Task instructions
Extract all of the entries and set them down verbatim.

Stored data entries
* * * * *

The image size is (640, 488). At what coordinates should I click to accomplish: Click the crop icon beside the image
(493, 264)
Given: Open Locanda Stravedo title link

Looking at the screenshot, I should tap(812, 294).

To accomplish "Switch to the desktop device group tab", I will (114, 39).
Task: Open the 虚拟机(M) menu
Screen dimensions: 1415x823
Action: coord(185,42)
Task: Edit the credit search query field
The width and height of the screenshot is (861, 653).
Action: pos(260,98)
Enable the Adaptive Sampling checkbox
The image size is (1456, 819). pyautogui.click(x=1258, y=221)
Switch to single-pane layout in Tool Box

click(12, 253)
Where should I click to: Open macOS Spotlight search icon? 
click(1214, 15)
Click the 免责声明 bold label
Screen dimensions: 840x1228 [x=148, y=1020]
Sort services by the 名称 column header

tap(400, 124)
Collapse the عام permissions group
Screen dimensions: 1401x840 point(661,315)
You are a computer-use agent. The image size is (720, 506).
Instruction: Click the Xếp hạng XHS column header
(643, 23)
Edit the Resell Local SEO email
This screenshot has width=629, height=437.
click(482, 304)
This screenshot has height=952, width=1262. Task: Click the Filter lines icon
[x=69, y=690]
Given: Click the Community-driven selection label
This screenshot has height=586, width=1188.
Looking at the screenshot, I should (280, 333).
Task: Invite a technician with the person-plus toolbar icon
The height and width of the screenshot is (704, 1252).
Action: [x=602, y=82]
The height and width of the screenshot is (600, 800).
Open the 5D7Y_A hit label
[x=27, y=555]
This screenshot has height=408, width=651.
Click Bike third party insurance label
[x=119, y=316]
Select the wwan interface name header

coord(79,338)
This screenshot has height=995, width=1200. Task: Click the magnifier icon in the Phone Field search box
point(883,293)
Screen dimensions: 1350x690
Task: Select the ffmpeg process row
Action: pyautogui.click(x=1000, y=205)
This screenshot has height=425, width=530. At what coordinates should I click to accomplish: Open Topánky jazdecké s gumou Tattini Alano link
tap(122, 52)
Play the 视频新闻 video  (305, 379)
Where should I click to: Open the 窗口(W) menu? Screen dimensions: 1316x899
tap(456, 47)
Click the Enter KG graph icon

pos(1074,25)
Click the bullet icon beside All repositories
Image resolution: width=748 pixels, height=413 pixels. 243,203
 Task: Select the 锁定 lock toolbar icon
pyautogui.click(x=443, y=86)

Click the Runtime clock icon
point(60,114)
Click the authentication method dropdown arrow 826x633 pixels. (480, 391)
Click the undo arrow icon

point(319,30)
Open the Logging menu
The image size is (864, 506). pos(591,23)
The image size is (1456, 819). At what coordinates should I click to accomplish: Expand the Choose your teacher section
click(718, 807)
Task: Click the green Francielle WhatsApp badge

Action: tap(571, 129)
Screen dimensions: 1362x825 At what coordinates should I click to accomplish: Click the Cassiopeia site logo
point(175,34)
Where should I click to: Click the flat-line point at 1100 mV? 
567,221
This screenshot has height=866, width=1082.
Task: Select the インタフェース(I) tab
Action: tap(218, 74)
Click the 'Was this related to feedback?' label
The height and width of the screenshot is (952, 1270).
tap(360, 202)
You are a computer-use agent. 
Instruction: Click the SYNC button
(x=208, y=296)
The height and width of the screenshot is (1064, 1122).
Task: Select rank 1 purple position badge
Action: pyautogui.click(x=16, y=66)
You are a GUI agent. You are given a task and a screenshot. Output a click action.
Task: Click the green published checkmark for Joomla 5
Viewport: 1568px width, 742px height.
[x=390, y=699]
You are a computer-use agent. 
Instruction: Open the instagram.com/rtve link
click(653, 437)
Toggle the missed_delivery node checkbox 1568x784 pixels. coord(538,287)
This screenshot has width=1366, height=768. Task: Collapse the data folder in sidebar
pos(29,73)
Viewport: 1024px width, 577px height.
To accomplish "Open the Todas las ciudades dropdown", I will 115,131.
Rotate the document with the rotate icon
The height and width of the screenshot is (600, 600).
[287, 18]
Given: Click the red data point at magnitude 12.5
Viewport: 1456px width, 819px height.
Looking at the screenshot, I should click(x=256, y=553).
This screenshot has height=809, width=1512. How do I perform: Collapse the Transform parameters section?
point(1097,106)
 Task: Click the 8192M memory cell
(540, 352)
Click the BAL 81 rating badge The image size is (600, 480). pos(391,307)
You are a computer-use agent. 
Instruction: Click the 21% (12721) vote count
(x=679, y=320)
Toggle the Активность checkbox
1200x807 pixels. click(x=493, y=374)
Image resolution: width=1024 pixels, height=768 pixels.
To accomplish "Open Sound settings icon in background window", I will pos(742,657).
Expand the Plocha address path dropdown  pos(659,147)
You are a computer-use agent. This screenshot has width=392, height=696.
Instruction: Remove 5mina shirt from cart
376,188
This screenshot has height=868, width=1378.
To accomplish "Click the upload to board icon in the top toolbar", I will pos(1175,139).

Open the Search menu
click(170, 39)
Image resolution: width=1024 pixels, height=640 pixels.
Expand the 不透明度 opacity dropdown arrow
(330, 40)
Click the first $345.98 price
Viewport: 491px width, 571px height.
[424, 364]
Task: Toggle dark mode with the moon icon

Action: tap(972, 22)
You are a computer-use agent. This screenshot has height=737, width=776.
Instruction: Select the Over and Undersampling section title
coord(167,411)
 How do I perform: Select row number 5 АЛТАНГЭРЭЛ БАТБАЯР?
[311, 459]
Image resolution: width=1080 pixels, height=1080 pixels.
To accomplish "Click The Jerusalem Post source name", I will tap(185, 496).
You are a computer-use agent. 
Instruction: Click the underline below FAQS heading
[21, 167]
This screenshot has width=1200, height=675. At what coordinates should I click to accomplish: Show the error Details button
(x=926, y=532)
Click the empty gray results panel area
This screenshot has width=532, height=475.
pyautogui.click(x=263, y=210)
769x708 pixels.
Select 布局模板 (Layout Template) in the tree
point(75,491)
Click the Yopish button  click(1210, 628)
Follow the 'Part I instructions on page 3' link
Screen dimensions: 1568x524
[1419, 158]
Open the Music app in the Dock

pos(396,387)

* * * * *

Exercise solution
The image size is (640, 488). At what coordinates should I click to accomplish: Click the crop icon beside the image
(493, 264)
Given: Open Locanda Stravedo title link

Looking at the screenshot, I should tap(812, 294).

To accomplish "Switch to the desktop device group tab", I will (114, 39).
Task: Open the 虚拟机(M) menu
Screen dimensions: 1415x823
Action: coord(185,42)
Task: Edit the credit search query field
The width and height of the screenshot is (861, 653).
Action: pos(260,98)
Enable the Adaptive Sampling checkbox
The image size is (1456, 819). pyautogui.click(x=1258, y=221)
Switch to single-pane layout in Tool Box

click(12, 253)
Where should I click to: Open macOS Spotlight search icon? 
click(1214, 15)
Click the 免责声明 bold label
Screen dimensions: 840x1228 [x=148, y=1020]
Sort services by the 名称 column header

tap(400, 124)
Collapse the عام permissions group
Screen dimensions: 1401x840 point(661,315)
You are a computer-use agent. The image size is (720, 506).
Instruction: Click the Xếp hạng XHS column header
(643, 23)
Edit the Resell Local SEO email
This screenshot has width=629, height=437.
click(482, 304)
This screenshot has height=952, width=1262. Task: Click the Filter lines icon
[x=69, y=690]
Given: Click the Community-driven selection label
This screenshot has height=586, width=1188.
Looking at the screenshot, I should (280, 333).
Task: Invite a technician with the person-plus toolbar icon
The height and width of the screenshot is (704, 1252).
Action: [x=602, y=82]
The height and width of the screenshot is (600, 800).
Open the 5D7Y_A hit label
[x=27, y=555]
This screenshot has height=408, width=651.
Click Bike third party insurance label
[x=119, y=316]
Select the wwan interface name header

coord(79,338)
This screenshot has height=995, width=1200. Task: Click the magnifier icon in the Phone Field search box
point(883,293)
Screen dimensions: 1350x690
Task: Select the ffmpeg process row
Action: pyautogui.click(x=1000, y=205)
This screenshot has height=425, width=530. At what coordinates should I click to accomplish: Open Topánky jazdecké s gumou Tattini Alano link
tap(122, 52)
Play the 视频新闻 video  (305, 379)
Where should I click to: Open the 窗口(W) menu? Screen dimensions: 1316x899
tap(456, 47)
Click the Enter KG graph icon

pos(1074,25)
Click the bullet icon beside All repositories
Image resolution: width=748 pixels, height=413 pixels. 243,203
 Task: Select the 锁定 lock toolbar icon
pyautogui.click(x=443, y=86)

Click the Runtime clock icon
point(60,114)
Click the authentication method dropdown arrow 826x633 pixels. (480, 391)
Click the undo arrow icon

point(319,30)
Open the Logging menu
The image size is (864, 506). pos(591,23)
The image size is (1456, 819). At what coordinates should I click to accomplish: Expand the Choose your teacher section
click(718, 807)
Task: Click the green Francielle WhatsApp badge

Action: tap(571, 129)
Screen dimensions: 1362x825 At what coordinates should I click to accomplish: Click the Cassiopeia site logo
point(175,34)
Where should I click to: Click the flat-line point at 1100 mV? 
567,221
This screenshot has height=866, width=1082.
Task: Select the インタフェース(I) tab
Action: tap(218, 74)
Click the 'Was this related to feedback?' label
The height and width of the screenshot is (952, 1270).
tap(360, 202)
You are a computer-use agent. 
Instruction: Click the SYNC button
(x=208, y=296)
The height and width of the screenshot is (1064, 1122).
Task: Select rank 1 purple position badge
Action: pyautogui.click(x=16, y=66)
You are a GUI agent. You are given a task and a screenshot. Output a click action.
Task: Click the green published checkmark for Joomla 5
Viewport: 1568px width, 742px height.
[x=390, y=699]
You are a computer-use agent. 
Instruction: Open the instagram.com/rtve link
click(653, 437)
Toggle the missed_delivery node checkbox 1568x784 pixels. coord(538,287)
This screenshot has width=1366, height=768. Task: Collapse the data folder in sidebar
pos(29,73)
Viewport: 1024px width, 577px height.
To accomplish "Open the Todas las ciudades dropdown", I will 115,131.
Rotate the document with the rotate icon
The height and width of the screenshot is (600, 600).
[287, 18]
Given: Click the red data point at magnitude 12.5
Viewport: 1456px width, 819px height.
Looking at the screenshot, I should click(x=256, y=553).
This screenshot has height=809, width=1512. How do I perform: Collapse the Transform parameters section?
point(1097,106)
 Task: Click the 8192M memory cell
(540, 352)
Click the BAL 81 rating badge The image size is (600, 480). pos(391,307)
You are a computer-use agent. 
Instruction: Click the 21% (12721) vote count
(x=679, y=320)
Toggle the Активность checkbox
1200x807 pixels. click(x=493, y=374)
Image resolution: width=1024 pixels, height=768 pixels.
To accomplish "Open Sound settings icon in background window", I will pos(742,657).
Expand the Plocha address path dropdown  pos(659,147)
You are a computer-use agent. This screenshot has width=392, height=696.
Instruction: Remove 5mina shirt from cart
376,188
This screenshot has height=868, width=1378.
To accomplish "Click the upload to board icon in the top toolbar", I will pos(1175,139).

Open the Search menu
click(170, 39)
Image resolution: width=1024 pixels, height=640 pixels.
Expand the 不透明度 opacity dropdown arrow
(330, 40)
Click the first $345.98 price
Viewport: 491px width, 571px height.
[424, 364]
Task: Toggle dark mode with the moon icon

Action: tap(972, 22)
You are a computer-use agent. This screenshot has height=737, width=776.
Instruction: Select the Over and Undersampling section title
coord(167,411)
 How do I perform: Select row number 5 АЛТАНГЭРЭЛ БАТБАЯР?
[311, 459]
Image resolution: width=1080 pixels, height=1080 pixels.
To accomplish "Click The Jerusalem Post source name", I will tap(185, 496).
You are a computer-use agent. 
Instruction: Click the underline below FAQS heading
[21, 167]
This screenshot has width=1200, height=675. At what coordinates should I click to accomplish: Show the error Details button
(x=926, y=532)
Click the empty gray results panel area
This screenshot has width=532, height=475.
pyautogui.click(x=263, y=210)
769x708 pixels.
Select 布局模板 (Layout Template) in the tree
point(75,491)
Click the Yopish button  click(1210, 628)
Follow the 'Part I instructions on page 3' link
Screen dimensions: 1568x524
[1419, 158]
Open the Music app in the Dock

pos(396,387)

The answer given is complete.